:: SUPPLIED RECORDS ::
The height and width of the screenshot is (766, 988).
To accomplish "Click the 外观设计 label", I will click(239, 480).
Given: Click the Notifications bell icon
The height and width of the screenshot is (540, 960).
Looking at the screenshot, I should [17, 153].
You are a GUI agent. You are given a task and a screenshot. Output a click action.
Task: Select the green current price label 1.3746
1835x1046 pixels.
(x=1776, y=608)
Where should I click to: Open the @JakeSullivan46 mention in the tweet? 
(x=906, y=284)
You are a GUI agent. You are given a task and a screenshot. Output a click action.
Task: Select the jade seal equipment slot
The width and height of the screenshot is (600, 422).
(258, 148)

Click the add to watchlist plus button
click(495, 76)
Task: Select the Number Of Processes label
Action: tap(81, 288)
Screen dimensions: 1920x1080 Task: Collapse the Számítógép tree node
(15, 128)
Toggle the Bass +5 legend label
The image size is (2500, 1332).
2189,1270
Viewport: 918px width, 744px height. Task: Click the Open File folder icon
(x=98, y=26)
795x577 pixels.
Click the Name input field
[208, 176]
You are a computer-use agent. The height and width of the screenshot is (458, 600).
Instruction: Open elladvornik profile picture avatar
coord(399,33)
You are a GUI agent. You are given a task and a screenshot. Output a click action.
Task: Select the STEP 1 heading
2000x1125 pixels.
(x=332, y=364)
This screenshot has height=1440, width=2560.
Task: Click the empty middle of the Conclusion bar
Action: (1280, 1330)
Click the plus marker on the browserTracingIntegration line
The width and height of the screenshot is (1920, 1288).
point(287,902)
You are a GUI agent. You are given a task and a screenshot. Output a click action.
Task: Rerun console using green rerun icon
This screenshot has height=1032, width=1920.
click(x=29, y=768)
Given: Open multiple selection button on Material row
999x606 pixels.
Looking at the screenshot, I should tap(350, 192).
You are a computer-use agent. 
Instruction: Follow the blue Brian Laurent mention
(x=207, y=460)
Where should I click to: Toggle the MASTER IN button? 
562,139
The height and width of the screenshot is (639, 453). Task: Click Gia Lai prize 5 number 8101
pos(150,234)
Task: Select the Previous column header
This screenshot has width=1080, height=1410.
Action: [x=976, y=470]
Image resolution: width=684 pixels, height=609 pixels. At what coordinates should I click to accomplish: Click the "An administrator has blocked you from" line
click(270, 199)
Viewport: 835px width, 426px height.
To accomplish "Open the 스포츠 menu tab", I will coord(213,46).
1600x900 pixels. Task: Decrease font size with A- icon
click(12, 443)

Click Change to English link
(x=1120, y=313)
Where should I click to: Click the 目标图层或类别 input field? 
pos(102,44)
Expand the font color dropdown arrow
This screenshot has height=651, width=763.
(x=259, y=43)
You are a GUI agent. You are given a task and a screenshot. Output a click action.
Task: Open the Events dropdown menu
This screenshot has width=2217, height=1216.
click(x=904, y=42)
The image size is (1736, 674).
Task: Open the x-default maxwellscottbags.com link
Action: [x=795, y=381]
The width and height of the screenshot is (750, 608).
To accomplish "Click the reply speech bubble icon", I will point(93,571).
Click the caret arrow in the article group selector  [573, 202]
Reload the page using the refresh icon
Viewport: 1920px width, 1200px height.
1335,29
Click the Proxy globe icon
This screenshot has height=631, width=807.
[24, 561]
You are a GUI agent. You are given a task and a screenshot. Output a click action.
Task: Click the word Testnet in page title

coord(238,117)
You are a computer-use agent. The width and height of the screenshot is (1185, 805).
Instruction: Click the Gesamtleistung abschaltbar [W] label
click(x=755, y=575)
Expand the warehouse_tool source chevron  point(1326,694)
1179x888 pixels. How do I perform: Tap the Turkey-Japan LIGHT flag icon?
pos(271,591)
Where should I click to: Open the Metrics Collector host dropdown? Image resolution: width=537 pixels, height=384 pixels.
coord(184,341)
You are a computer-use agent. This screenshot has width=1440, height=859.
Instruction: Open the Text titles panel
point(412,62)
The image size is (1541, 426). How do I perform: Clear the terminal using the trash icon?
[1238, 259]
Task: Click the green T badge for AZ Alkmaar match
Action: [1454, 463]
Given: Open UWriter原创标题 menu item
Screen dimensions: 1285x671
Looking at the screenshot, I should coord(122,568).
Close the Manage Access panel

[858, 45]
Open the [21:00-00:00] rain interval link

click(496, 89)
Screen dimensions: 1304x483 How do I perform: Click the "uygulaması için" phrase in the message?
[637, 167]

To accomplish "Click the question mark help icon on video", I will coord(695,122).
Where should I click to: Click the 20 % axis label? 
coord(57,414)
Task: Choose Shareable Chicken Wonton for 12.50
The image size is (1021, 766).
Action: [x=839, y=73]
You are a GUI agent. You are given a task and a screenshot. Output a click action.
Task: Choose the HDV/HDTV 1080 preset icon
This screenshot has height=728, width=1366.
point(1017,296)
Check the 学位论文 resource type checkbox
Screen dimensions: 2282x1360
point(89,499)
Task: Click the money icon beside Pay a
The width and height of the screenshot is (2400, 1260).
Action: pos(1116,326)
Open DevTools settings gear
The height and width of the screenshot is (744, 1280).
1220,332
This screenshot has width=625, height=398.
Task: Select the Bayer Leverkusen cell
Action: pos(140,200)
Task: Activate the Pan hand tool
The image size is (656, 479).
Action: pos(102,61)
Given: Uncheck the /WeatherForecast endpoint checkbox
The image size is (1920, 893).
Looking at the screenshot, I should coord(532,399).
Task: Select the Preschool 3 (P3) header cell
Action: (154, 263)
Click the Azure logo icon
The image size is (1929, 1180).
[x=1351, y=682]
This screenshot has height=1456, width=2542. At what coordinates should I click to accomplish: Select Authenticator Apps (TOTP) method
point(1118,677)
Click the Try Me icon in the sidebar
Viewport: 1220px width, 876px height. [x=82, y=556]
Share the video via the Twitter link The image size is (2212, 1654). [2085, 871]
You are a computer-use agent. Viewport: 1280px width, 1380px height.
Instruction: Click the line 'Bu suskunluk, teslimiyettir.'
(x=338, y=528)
:::
*YOUR INSTRUCTIONS:*
Rewrite all of the data above, replacing "GUI agent" with "UI assistant" everywhere it occurs and keeping every other line the same.

*RESPONSE FOR THIS EXERCISE:*
The height and width of the screenshot is (766, 988).
To accomplish "Click the 外观设计 label", I will click(239, 480).
Given: Click the Notifications bell icon
The height and width of the screenshot is (540, 960).
Looking at the screenshot, I should [17, 153].
You are a UI assistant. You are given a task and a screenshot. Output a click action.
Task: Select the green current price label 1.3746
1835x1046 pixels.
(x=1776, y=608)
Where should I click to: Open the @JakeSullivan46 mention in the tweet? 
(x=906, y=284)
You are a UI assistant. You are given a task and a screenshot. Output a click action.
Task: Select the jade seal equipment slot
The width and height of the screenshot is (600, 422).
(258, 148)

Click the add to watchlist plus button
click(495, 76)
Task: Select the Number Of Processes label
Action: tap(81, 288)
Screen dimensions: 1920x1080 Task: Collapse the Számítógép tree node
(15, 128)
Toggle the Bass +5 legend label
The image size is (2500, 1332).
2189,1270
Viewport: 918px width, 744px height. Task: Click the Open File folder icon
(x=98, y=26)
795x577 pixels.
Click the Name input field
[208, 176]
You are a computer-use agent. The height and width of the screenshot is (458, 600).
Instruction: Open elladvornik profile picture avatar
coord(399,33)
You are a UI assistant. You are given a task and a screenshot. Output a click action.
Task: Select the STEP 1 heading
2000x1125 pixels.
(x=332, y=364)
This screenshot has height=1440, width=2560.
Task: Click the empty middle of the Conclusion bar
Action: (1280, 1330)
Click the plus marker on the browserTracingIntegration line
The width and height of the screenshot is (1920, 1288).
point(287,902)
You are a UI assistant. You are given a task and a screenshot. Output a click action.
Task: Rerun console using green rerun icon
This screenshot has height=1032, width=1920.
click(x=29, y=768)
Given: Open multiple selection button on Material row
999x606 pixels.
Looking at the screenshot, I should tap(350, 192).
You are a computer-use agent. 
Instruction: Follow the blue Brian Laurent mention
(x=207, y=460)
Where should I click to: Toggle the MASTER IN button? 
562,139
The height and width of the screenshot is (639, 453). Task: Click Gia Lai prize 5 number 8101
pos(150,234)
Task: Select the Previous column header
This screenshot has width=1080, height=1410.
Action: [x=976, y=470]
Image resolution: width=684 pixels, height=609 pixels. At what coordinates should I click to accomplish: Click the "An administrator has blocked you from" line
click(270, 199)
Viewport: 835px width, 426px height.
To accomplish "Open the 스포츠 menu tab", I will coord(213,46).
1600x900 pixels. Task: Decrease font size with A- icon
click(12, 443)

Click Change to English link
(x=1120, y=313)
Where should I click to: Click the 目标图层或类别 input field? 
pos(102,44)
Expand the font color dropdown arrow
This screenshot has height=651, width=763.
(x=259, y=43)
You are a UI assistant. You are given a task and a screenshot. Output a click action.
Task: Open the Events dropdown menu
This screenshot has width=2217, height=1216.
click(x=904, y=42)
The image size is (1736, 674).
Task: Open the x-default maxwellscottbags.com link
Action: [x=795, y=381]
The width and height of the screenshot is (750, 608).
To accomplish "Click the reply speech bubble icon", I will point(93,571).
Click the caret arrow in the article group selector  [573, 202]
Reload the page using the refresh icon
Viewport: 1920px width, 1200px height.
1335,29
Click the Proxy globe icon
This screenshot has height=631, width=807.
[24, 561]
You are a UI assistant. You are given a task and a screenshot. Output a click action.
Task: Click the word Testnet in page title

coord(238,117)
You are a computer-use agent. The width and height of the screenshot is (1185, 805).
Instruction: Click the Gesamtleistung abschaltbar [W] label
click(x=755, y=575)
Expand the warehouse_tool source chevron  point(1326,694)
1179x888 pixels. How do I perform: Tap the Turkey-Japan LIGHT flag icon?
pos(271,591)
Where should I click to: Open the Metrics Collector host dropdown? Image resolution: width=537 pixels, height=384 pixels.
coord(184,341)
You are a computer-use agent. This screenshot has width=1440, height=859.
Instruction: Open the Text titles panel
point(412,62)
The image size is (1541, 426). How do I perform: Clear the terminal using the trash icon?
[1238, 259]
Task: Click the green T badge for AZ Alkmaar match
Action: [1454, 463]
Given: Open UWriter原创标题 menu item
Screen dimensions: 1285x671
Looking at the screenshot, I should coord(122,568).
Close the Manage Access panel

[858, 45]
Open the [21:00-00:00] rain interval link

click(496, 89)
Screen dimensions: 1304x483 How do I perform: Click the "uygulaması için" phrase in the message?
[637, 167]

To accomplish "Click the question mark help icon on video", I will coord(695,122).
Where should I click to: Click the 20 % axis label? 
coord(57,414)
Task: Choose Shareable Chicken Wonton for 12.50
The image size is (1021, 766).
Action: [x=839, y=73]
You are a UI assistant. You are given a task and a screenshot. Output a click action.
Task: Choose the HDV/HDTV 1080 preset icon
This screenshot has height=728, width=1366.
point(1017,296)
Check the 学位论文 resource type checkbox
Screen dimensions: 2282x1360
point(89,499)
Task: Click the money icon beside Pay a
The width and height of the screenshot is (2400, 1260).
Action: pos(1116,326)
Open DevTools settings gear
The height and width of the screenshot is (744, 1280).
1220,332
This screenshot has width=625, height=398.
Task: Select the Bayer Leverkusen cell
Action: pos(140,200)
Task: Activate the Pan hand tool
The image size is (656, 479).
Action: pos(102,61)
Given: Uncheck the /WeatherForecast endpoint checkbox
The image size is (1920, 893).
Looking at the screenshot, I should coord(532,399).
Task: Select the Preschool 3 (P3) header cell
Action: (154, 263)
Click the Azure logo icon
The image size is (1929, 1180).
[x=1351, y=682]
This screenshot has height=1456, width=2542. At what coordinates should I click to accomplish: Select Authenticator Apps (TOTP) method
point(1118,677)
Click the Try Me icon in the sidebar
Viewport: 1220px width, 876px height. [x=82, y=556]
Share the video via the Twitter link The image size is (2212, 1654). [2085, 871]
You are a computer-use agent. Viewport: 1280px width, 1380px height.
Instruction: Click the line 'Bu suskunluk, teslimiyettir.'
(x=338, y=528)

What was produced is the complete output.